----- RECORDS SHOWN

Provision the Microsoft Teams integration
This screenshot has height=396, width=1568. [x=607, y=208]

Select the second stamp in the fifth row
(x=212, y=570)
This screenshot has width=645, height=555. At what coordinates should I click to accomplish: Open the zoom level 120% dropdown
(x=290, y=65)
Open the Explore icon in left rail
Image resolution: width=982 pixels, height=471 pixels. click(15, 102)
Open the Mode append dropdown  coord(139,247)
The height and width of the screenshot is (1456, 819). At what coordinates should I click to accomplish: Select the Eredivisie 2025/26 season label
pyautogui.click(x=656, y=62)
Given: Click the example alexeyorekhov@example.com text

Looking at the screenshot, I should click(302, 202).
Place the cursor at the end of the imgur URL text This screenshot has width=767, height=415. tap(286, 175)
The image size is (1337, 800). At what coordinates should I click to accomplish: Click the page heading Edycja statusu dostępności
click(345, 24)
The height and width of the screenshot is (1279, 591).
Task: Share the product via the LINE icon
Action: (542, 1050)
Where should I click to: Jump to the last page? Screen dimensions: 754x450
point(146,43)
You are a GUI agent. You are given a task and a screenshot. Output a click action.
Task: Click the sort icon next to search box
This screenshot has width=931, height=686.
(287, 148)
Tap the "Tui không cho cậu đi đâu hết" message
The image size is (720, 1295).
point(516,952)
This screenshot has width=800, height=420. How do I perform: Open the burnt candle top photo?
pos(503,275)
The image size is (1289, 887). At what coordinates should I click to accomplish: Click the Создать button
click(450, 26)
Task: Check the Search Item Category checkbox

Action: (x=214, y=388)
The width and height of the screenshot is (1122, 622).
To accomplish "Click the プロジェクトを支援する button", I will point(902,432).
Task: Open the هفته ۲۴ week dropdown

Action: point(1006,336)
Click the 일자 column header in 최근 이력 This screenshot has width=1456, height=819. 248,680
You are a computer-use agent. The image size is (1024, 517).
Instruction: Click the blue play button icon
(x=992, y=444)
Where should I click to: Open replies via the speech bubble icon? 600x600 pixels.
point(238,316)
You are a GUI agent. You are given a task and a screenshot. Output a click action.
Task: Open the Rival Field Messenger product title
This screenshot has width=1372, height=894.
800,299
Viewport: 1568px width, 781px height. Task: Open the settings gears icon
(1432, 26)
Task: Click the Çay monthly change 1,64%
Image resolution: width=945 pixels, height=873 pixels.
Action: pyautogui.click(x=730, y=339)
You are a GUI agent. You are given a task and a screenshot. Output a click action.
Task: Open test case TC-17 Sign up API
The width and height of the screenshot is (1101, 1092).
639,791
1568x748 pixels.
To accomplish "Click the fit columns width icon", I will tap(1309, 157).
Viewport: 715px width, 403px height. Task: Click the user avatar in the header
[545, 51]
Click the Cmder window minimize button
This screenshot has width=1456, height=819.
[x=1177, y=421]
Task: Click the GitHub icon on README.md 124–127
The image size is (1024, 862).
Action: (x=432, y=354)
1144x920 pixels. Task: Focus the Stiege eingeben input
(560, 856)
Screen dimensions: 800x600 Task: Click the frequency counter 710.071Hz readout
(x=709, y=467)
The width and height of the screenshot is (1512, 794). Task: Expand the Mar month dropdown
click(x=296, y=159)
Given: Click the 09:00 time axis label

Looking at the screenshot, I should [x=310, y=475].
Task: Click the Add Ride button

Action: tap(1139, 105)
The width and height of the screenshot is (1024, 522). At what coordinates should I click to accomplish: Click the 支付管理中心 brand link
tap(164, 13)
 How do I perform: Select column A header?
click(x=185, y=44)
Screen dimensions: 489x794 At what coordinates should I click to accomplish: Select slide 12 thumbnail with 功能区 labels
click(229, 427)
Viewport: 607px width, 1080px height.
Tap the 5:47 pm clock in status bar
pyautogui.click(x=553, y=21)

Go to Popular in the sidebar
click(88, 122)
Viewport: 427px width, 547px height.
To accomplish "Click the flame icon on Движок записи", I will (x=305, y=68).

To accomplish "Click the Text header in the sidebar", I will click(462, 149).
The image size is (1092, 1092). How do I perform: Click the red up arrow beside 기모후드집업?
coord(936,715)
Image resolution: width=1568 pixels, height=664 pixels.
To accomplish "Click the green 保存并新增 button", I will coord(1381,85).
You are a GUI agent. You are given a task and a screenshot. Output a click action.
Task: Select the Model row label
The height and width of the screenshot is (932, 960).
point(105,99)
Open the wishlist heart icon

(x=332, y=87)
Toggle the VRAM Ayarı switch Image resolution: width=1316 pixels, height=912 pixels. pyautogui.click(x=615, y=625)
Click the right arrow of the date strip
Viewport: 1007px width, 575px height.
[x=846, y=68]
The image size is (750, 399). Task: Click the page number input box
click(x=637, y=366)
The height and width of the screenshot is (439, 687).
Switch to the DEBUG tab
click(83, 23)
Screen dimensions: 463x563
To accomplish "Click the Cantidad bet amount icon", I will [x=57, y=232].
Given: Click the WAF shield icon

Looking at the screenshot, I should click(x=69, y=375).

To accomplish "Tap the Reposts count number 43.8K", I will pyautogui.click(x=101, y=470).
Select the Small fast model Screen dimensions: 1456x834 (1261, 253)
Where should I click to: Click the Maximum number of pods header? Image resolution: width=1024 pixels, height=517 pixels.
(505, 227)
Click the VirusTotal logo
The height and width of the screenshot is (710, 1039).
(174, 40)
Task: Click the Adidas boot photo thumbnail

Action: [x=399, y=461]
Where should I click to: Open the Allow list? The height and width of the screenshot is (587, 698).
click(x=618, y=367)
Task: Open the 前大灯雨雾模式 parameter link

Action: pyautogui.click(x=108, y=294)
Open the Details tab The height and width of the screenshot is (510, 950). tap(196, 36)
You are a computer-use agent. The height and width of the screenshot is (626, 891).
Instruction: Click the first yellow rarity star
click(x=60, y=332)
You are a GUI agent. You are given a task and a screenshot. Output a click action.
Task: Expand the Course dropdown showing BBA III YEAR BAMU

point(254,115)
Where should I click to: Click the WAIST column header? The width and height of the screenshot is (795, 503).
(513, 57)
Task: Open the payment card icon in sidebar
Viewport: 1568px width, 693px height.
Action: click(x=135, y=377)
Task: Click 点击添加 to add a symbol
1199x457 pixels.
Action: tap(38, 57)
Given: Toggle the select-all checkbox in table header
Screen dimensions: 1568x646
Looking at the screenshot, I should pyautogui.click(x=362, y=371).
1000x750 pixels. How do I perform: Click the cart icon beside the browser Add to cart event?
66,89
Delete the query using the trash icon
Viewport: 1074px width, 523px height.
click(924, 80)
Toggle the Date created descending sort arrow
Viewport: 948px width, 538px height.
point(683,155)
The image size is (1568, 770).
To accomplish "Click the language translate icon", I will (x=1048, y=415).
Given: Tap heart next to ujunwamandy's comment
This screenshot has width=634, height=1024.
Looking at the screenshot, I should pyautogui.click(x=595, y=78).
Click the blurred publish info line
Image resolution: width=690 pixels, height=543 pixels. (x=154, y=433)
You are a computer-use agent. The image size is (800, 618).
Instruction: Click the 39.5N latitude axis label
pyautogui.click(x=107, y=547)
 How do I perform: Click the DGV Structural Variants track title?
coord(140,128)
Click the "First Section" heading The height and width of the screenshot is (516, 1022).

----------

EXERCISE OBJECTIVE » Copy word for word the stretch of entries above from the line that has "Viewport: 1568px width, 693px height." through the line that has "The image size is (1568, 770).", both ends included, and nothing outside it.

RESULT »
Viewport: 1568px width, 693px height.
Action: click(x=135, y=377)
Task: Click 点击添加 to add a symbol
1199x457 pixels.
Action: tap(38, 57)
Given: Toggle the select-all checkbox in table header
Screen dimensions: 1568x646
Looking at the screenshot, I should pyautogui.click(x=362, y=371).
1000x750 pixels. How do I perform: Click the cart icon beside the browser Add to cart event?
66,89
Delete the query using the trash icon
Viewport: 1074px width, 523px height.
click(924, 80)
Toggle the Date created descending sort arrow
Viewport: 948px width, 538px height.
point(683,155)
The image size is (1568, 770).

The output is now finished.